Try it:
Your task is to copy every record exactly.

Segment Start: Supplied data

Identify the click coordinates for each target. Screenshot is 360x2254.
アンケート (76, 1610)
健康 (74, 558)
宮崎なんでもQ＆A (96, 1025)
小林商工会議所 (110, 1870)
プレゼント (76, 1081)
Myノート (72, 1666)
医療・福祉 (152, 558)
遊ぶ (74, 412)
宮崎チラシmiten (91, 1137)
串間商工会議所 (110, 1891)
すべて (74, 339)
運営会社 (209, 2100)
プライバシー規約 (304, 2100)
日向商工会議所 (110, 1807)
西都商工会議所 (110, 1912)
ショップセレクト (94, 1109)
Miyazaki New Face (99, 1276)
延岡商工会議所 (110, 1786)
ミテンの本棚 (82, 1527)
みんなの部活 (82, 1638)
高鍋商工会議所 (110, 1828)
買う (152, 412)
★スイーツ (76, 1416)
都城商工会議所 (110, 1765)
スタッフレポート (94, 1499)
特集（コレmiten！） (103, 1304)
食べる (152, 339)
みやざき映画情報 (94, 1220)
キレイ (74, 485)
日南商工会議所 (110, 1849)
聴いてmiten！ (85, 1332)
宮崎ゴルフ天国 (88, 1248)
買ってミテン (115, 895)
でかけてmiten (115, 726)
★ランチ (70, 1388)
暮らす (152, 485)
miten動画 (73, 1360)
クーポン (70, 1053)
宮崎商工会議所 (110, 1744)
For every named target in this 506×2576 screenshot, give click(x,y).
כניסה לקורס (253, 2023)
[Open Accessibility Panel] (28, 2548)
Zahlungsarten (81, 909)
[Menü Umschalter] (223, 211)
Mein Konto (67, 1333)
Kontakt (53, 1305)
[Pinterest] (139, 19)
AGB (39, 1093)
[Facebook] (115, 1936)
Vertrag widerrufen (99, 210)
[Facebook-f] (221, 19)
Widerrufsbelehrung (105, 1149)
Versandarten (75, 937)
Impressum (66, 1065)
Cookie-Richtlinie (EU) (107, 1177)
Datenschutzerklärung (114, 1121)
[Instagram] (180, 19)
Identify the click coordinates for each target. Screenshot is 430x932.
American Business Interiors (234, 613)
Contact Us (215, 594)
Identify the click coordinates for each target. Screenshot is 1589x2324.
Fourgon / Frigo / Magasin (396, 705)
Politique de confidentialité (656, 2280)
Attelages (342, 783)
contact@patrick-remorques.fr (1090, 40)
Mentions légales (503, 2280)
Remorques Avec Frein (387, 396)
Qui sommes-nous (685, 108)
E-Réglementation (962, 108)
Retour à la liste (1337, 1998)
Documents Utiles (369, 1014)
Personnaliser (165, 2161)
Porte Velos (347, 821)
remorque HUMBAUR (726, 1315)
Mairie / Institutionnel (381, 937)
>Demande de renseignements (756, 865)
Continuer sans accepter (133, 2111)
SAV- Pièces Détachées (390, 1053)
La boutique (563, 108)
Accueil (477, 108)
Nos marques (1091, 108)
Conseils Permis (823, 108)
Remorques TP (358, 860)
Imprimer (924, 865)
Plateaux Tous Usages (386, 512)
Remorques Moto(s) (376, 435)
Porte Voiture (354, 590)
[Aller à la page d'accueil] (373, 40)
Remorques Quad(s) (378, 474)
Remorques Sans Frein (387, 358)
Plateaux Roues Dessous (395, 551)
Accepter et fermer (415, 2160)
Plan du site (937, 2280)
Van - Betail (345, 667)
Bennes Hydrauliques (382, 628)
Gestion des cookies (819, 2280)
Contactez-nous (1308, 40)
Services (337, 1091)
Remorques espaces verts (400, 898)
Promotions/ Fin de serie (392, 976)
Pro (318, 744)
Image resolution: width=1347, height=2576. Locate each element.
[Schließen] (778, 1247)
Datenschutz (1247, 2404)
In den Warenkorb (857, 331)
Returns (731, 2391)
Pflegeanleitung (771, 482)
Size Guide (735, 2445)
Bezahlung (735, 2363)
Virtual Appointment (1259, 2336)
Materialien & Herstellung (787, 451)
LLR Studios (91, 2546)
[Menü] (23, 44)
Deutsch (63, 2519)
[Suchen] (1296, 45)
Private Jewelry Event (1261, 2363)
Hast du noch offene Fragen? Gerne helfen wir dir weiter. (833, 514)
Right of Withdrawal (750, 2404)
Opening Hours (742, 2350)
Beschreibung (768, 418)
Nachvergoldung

Segment End: Supplied data

Result of this exercise:
Identify the click coordinates for each target. Screenshot is 360x2254.
アンケート (76, 1610)
健康 (74, 558)
宮崎なんでもQ＆A (96, 1025)
小林商工会議所 (110, 1870)
プレゼント (76, 1081)
Myノート (72, 1666)
医療・福祉 (152, 558)
遊ぶ (74, 412)
宮崎チラシmiten (91, 1137)
串間商工会議所 (110, 1891)
すべて (74, 339)
運営会社 (209, 2100)
プライバシー規約 (304, 2100)
日向商工会議所 (110, 1807)
西都商工会議所 (110, 1912)
ショップセレクト (94, 1109)
Miyazaki New Face (99, 1276)
延岡商工会議所 (110, 1786)
ミテンの本棚 (82, 1527)
みんなの部活 (82, 1638)
高鍋商工会議所 (110, 1828)
買う (152, 412)
★スイーツ (76, 1416)
都城商工会議所 (110, 1765)
スタッフレポート (94, 1499)
特集（コレmiten！） (103, 1304)
食べる (152, 339)
みやざき映画情報 (94, 1220)
キレイ (74, 485)
日南商工会議所 (110, 1849)
聴いてmiten！ (85, 1332)
宮崎ゴルフ天国 (88, 1248)
買ってミテン (115, 895)
でかけてmiten (115, 726)
★ランチ (70, 1388)
暮らす (152, 485)
miten動画 (73, 1360)
クーポン (70, 1053)
宮崎商工会議所 (110, 1744)
For every named target in this 506×2576 screenshot, give click(x,y).
כניסה לקורס (253, 2023)
[Open Accessibility Panel] (28, 2548)
Zahlungsarten (81, 909)
[Menü Umschalter] (223, 211)
Mein Konto (67, 1333)
Kontakt (53, 1305)
[Pinterest] (139, 19)
AGB (39, 1093)
[Facebook] (115, 1936)
Vertrag widerrufen (99, 210)
[Facebook-f] (221, 19)
Widerrufsbelehrung (105, 1149)
Versandarten (75, 937)
Impressum (66, 1065)
Cookie-Richtlinie (EU) (107, 1177)
Datenschutzerklärung (114, 1121)
[Instagram] (180, 19)
Identify the click coordinates for each target. Screenshot is 430x932.
American Business Interiors (234, 613)
Contact Us (215, 594)
Identify the click coordinates for each target. Screenshot is 1589x2324.
Fourgon / Frigo / Magasin (396, 705)
Politique de confidentialité (656, 2280)
Attelages (342, 783)
contact@patrick-remorques.fr (1090, 40)
Mentions légales (503, 2280)
Remorques Avec Frein (387, 396)
Qui sommes-nous (685, 108)
E-Réglementation (962, 108)
Retour à la liste (1337, 1998)
Documents Utiles (369, 1014)
Personnaliser (165, 2161)
Porte Velos (347, 821)
remorque HUMBAUR (726, 1315)
Mairie / Institutionnel (381, 937)
>Demande de renseignements (756, 865)
Continuer sans accepter (133, 2111)
SAV- Pièces Détachées (390, 1053)
La boutique (563, 108)
Accueil (477, 108)
Nos marques (1091, 108)
Conseils Permis (823, 108)
Remorques TP (358, 860)
Imprimer (924, 865)
Plateaux Tous Usages (386, 512)
Remorques Moto(s) (376, 435)
Porte Voiture (354, 590)
[Aller à la page d'accueil] (373, 40)
Remorques Quad(s) (378, 474)
Remorques Sans Frein (387, 358)
Plateaux Roues Dessous (395, 551)
Accepter et fermer (415, 2160)
Plan du site (937, 2280)
Van - Betail (345, 667)
Bennes Hydrauliques (382, 628)
Gestion des cookies (819, 2280)
Contactez-nous (1308, 40)
Services (337, 1091)
Remorques espaces verts (400, 898)
Promotions/ Fin de serie (392, 976)
Pro (318, 744)
Image resolution: width=1347, height=2576. Locate each element.
[Schließen] (778, 1247)
Datenschutz (1247, 2404)
In den Warenkorb (857, 331)
Returns (731, 2391)
Pflegeanleitung (771, 482)
Size Guide (735, 2445)
Bezahlung (735, 2363)
Virtual Appointment (1259, 2336)
Materialien & Herstellung (787, 451)
LLR Studios (91, 2546)
[Menü] (23, 44)
Deutsch (63, 2519)
[Suchen] (1296, 45)
Private Jewelry Event (1261, 2363)
Hast du noch offene Fragen? Gerne helfen wir dir weiter. (833, 514)
Right of Withdrawal (750, 2404)
Opening Hours (742, 2350)
Beschreibung (768, 418)
Nachvergoldung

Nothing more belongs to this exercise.